__TASKS__.
(a) List the numbered steps that the blog post on upserts in SAP Data Services gives for archiving records with an intermediary table.
(b) Carry on the blog post about upserts in SAP Data Services from the point where it stops.

__PASSAGE PROVIDED__.

* BEGIN *

Upsert [sic] with SAP Data Services? Don’t cry though….

upsert2So, recently I find myself heavily involved with SAP Data Services and data migrations, I know what you’re thinking… thats not real code! And you’re damn straight …. it isn’t, but I have always leaned heavily towards the data end of the spectrum rather than the UX end which is filled with sorcery, witch craft and more importantly users who are like little pixies with no respect for the sanctity of code; data is data though and it doesn’t press buttons marked ‘Nuclear Button, Do Not Press’ just for kicks. I thus don’t complain too  much (ahem) when ETL jobs come my way. One of the biggest challenges with ETL in the SAP world is to keep everything down at the database level, it’s very easy to slip up and watch your execution times rattle up to unusable very quickly all because you used a feature for which there is no direct database  equivalent and at times it is frustrating at how the simplest functions are not covered; bygones.

The idea for this blog came about when I was trying to establish how to delete (archive) a load of data which is of course easy if you use the Map Operation transform, the issue with that of course is that none of this gets pushed down to the database server. To my knowledge there is currently no way of achieving this (without recourse to the SQL transforms which are of course frowned upon). I needed to think outside the box a little, luckily as  I always use intermediary tables to compile my data  prior to completion that answer was fairly simple:-

  1. Compile data as normal in intermediary table
  2. Mark any candidate records in intermediary table as ‘Archived’ using a database field
  3. Omit ‘Archived’ records when inserting records from intermediary table into main target table

And that led me into using a feature that (until you know the toolset a little better) appears to be missing, namely how to execute an Update statement (using FULL pushdown) against existing data. Oh sure, again it’s very easy to just add a Map Operation and convert a flow of data into an ‘Update’ but this of course results in a RBAR operation as the BODS engine will iterate over each row of data and then change its op code so that it is an ‘update’ not a ‘insert’ . The end result is that the BODS engine then creates individual update statements and we quickly have a non -performant data transformation; furthermore each row of data will compound the problem and before very long we will have a drawing board to which we will have returned.

I must admit that how to achieve Updates with a SQL pushdown did escape my sights for a little while before I realised that the guys from SAP have allowed for it. There’s a nice feature called ‘Merge’ that was introduced in SQL Server 2008 (and I’m certain that other database providers also allow for it) which allows you to easily specify within one SQL statement how to match a series of records from a data source with another series of rows from a datatable, you then specify how to join these disparate and distinct sets of data and in the case of a match or a non match from the above join also specify how to update/insert the data.  For me the SQL is a little verbose for everyday use and I instead prefer to break it into distinct operations for everyday use but then I’m a little bit old school…. The real bonus about this merge methodology is that with very little effort SAP have encapsulated and used this functionality to offer a true database level Upsert mechanism in Data Services Designer. Of course the normal restrictions apply in that you must be operating against and joining on data that has a unique key but then that is relevant to the database provider and not to data services itself

So lets take a look at how to drive this functionality, quite simply we start with our simple transformation as shown below:-


As you can see we are using the same FactSalesIntermediary table for our source data and target data, in this instance we are inner joining to the other tables to establish which data can be logically archived off.  In our scenario as the FactSalesIntermediary is the driver table we can be sure that we will only ever be updating records and so in this instance the Insert part of the upsert methodology is not actually used at all (this is actually a reasonably normal use case as using upsert is the only effective way in SAP Data Services Designer to push an update down entirely to the database server). If we take a look at the configuration of the table that we are updating you should see the following:-


Note that ColumnComparison is set to ‘Compare by Name’ and that the only two fields that we are interested in are the SID (which is our unique key) and the archive flag which details the fact that we are to archive off the record with the current SID. If you think about this from a purely SQL point of view this is enough information to compile the following:-

UPDATE FactSalesIntermediary SET Archived = 1 WHERE SID = 10002

The rest of the fields as they are not inputs will of course be ignored. You should also note the other two advanced feature settings that have been highlighted, namely  ‘Auto Correct Load’ and ‘Allow Merge or Upsert’, selecting both of these allows the Data Services engine to create an Upsert SQL statement (instead of the normal SQL ‘Insert’ statement) that can be pushed directly down to the database thus avoiding any RBAR processing. Lets take a look at the SQL that is generated:-



ON ((s.SID = n.SID))

* END *

[Click-target data]
* BEGIN *

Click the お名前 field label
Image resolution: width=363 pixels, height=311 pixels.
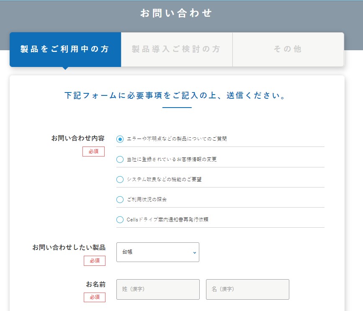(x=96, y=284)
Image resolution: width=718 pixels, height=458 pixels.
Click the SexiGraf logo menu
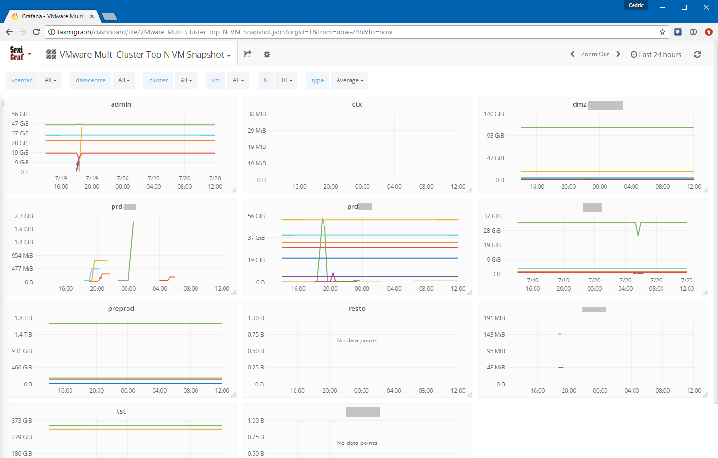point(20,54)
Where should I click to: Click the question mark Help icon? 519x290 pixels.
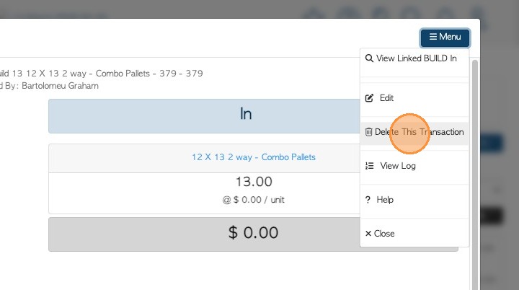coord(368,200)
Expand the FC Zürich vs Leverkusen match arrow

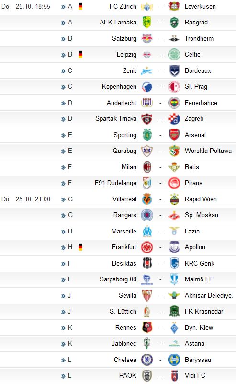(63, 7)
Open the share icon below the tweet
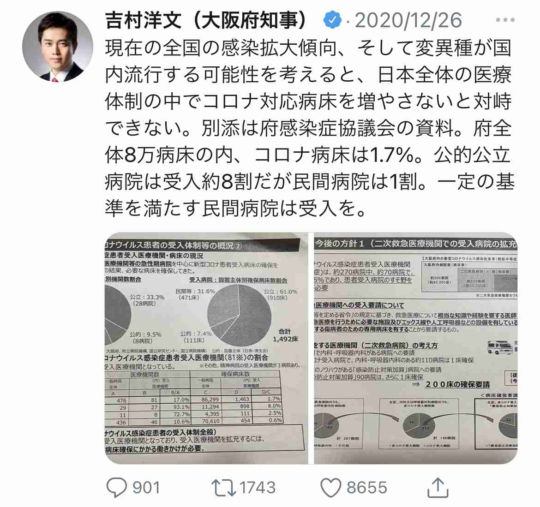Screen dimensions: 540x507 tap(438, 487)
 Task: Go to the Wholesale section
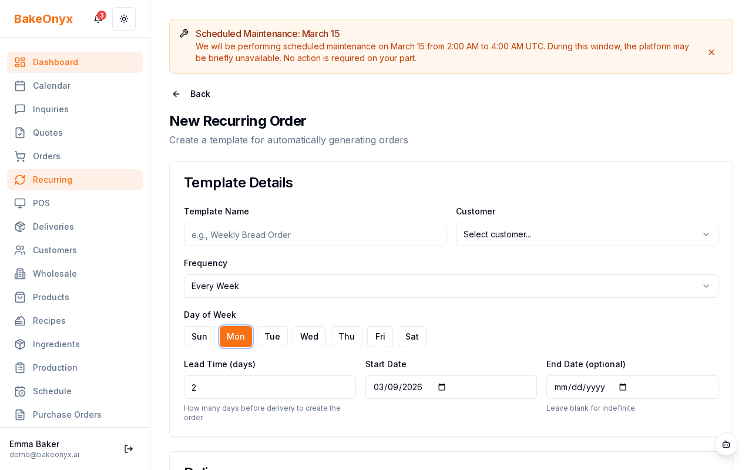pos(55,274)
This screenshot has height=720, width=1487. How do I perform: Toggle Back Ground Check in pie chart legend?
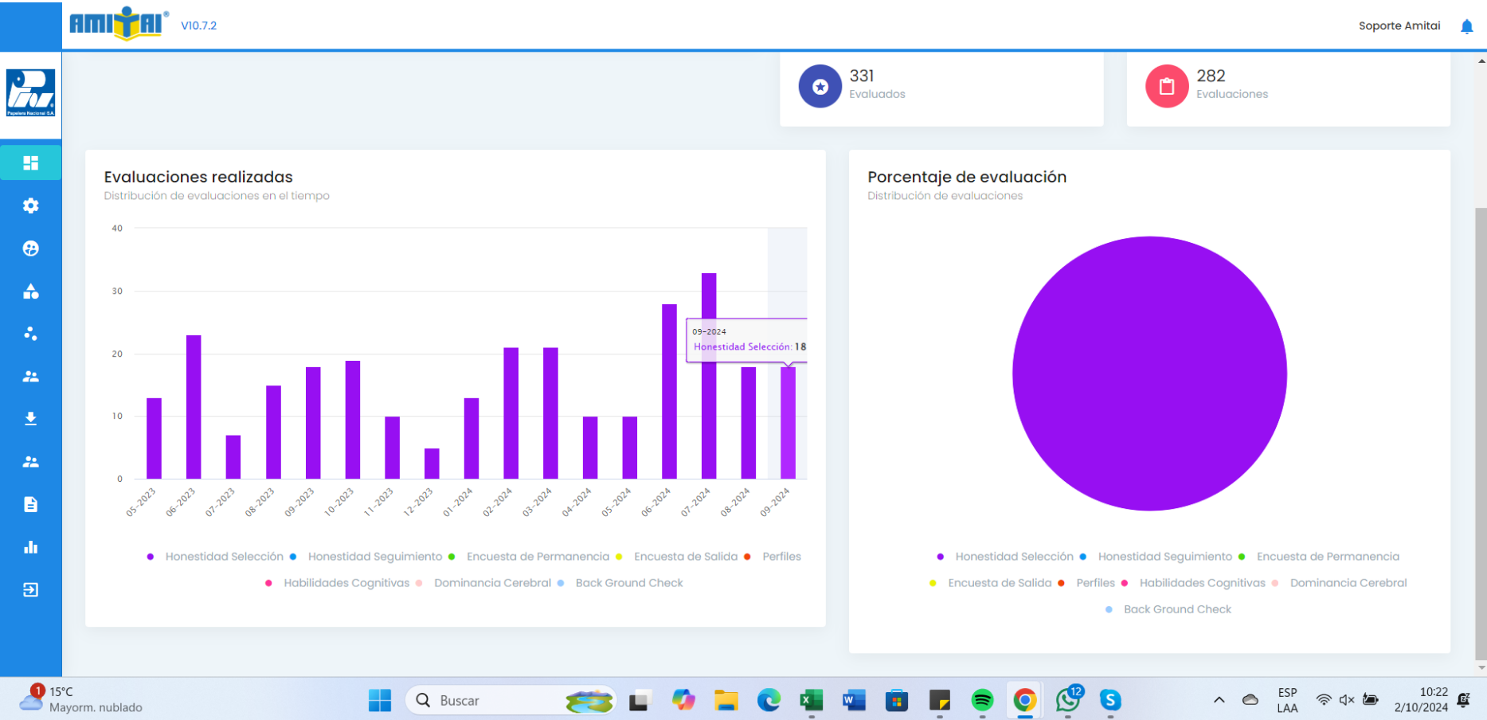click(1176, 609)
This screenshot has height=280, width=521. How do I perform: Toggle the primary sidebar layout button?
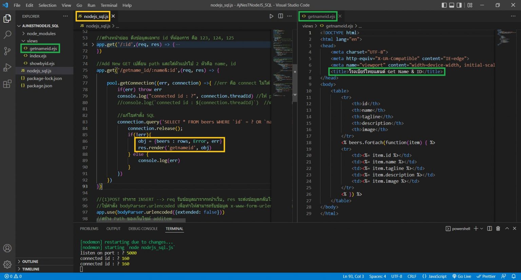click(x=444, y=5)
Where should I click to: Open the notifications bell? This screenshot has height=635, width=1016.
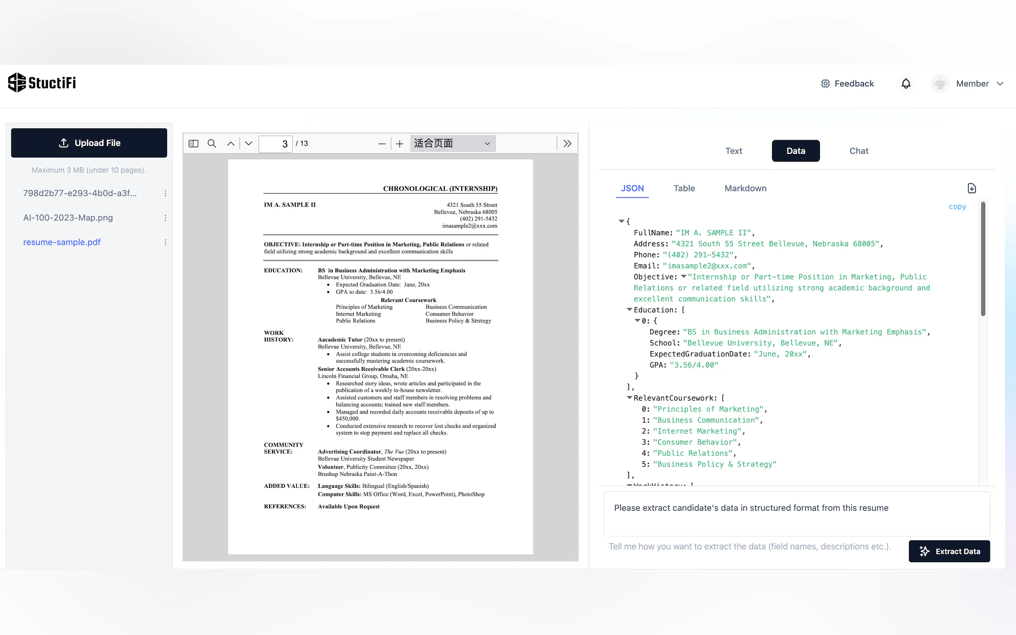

* END *
* BEGIN *

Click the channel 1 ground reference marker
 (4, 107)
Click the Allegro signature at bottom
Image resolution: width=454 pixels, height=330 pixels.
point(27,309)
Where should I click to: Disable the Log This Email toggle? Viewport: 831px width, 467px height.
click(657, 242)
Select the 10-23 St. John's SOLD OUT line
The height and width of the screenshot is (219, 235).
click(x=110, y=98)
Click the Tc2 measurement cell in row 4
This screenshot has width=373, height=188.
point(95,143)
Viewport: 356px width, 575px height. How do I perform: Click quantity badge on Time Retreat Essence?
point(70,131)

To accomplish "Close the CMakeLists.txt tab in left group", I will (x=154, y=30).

* END *

__RESULTS FOR EACH TASK__.
(a)
1. Compile data as normal in intermediary table
2. Mark any candidate records in intermediary table as 'Archived' using a database field
3. Omit 'Archived' records when inserting records from intermediary table into main target table

(b)
So lets break it down (each colour representing a ‘part’):-

  1. As you can see the first part of the SQL creates a Merge Statement which sets up the whole syntactical structure and also aliases the table we wish to Update to ‘S’.
  2. We than have a SELECT statement that we built in our query detailing which source data to use and again aliasing all of this to a virtual table called ‘N’.
  3. We then specify how these two aliased sources join together, in this instance joining the ‘A’ and ‘N’ together by the SID fields.
  4. We then have the nuts and bolts of the upsert itself, we start with the WHEN MATCHED  which effectively gives us our ‘UPDATE’ statement
  5. And finally we have the WHEN NOT MATCHED which for this scenario we actually ignore but in other circumstances would give us our INSERT statement.

And that really is all there is to it, when the example is run I see that 150 records are updated and none are inserted which is what I expect to see. I can then when I populate the Main FactSales table ignore all of the ‘archived’ records

Upsert? Please don’t cry…..


Coping with Large Dimensional Workflows

dimensionsI have recently been working on a third tranche of ETL work for a client which is basically a reasonably complex data warehouse. Its been a great project and I’ve loved getting down and dirty with their data although there have been some frustrating elements to the project, which as I have not worked on such a complex linear project before, I did not foresee as being an issue. This blog is a discussion of the main issue to which I will attempt to give a working strategy that can be used in preference.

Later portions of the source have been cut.